Toshiba seems to be working hard to alleviate the "push to store five bits per cell" defect. They also said that another part of the problem is the difficulty in accurately reading NAND PLCs. If you read this article, you might wonder why Intel relies so much on technology. You will not be alone. The good news for

is that Intel seems to continue to be very confident in this technology, confident enough to claim that their memory construction method provides them with a competitive advantage and helps to dominate the next-generation SSD lineup. Compared with charge trap flash memory, your key factor in this regard is the use of floating gate cells.

Can you ask what is the difference? NAND manufacturers have traditionally used charge trap flash memory to reduce production costs through fewer process steps and higher yields.

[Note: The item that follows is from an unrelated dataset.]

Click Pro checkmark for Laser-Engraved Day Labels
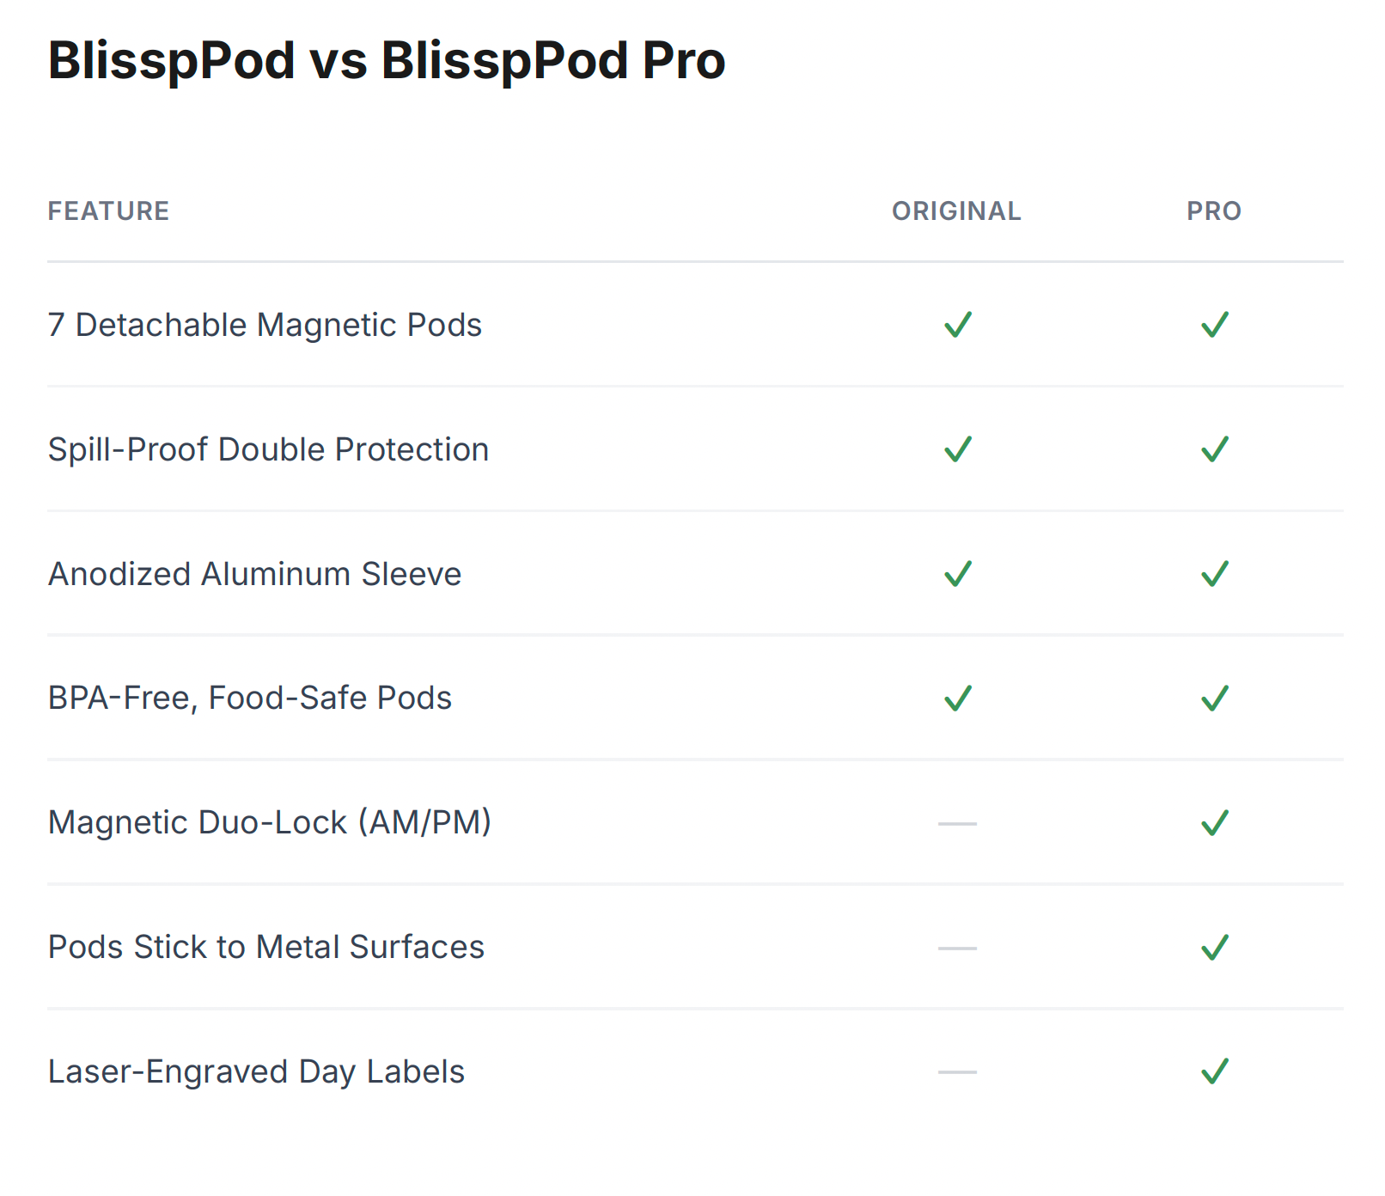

According to Intel, the disadvantage of this is that data retention is affected, which is critical in SSDs. Intel's floating gate unit solution will obviously alleviate this situation by providing a larger and more reliable reading window with its floating gate unit.

Although these statements from Intel sound promising, we still have to wait and see before we have conclusive evidence to judge. Toshiba is struggling with this and hopes to dedicate itself to developing its own floating door technology, which is also a bit of a concern.

If Intel's claim is true, the good news is that we can expect better SSDs with more powerful technologies in the near future. However, for now, it looks like we'll have to wait and see.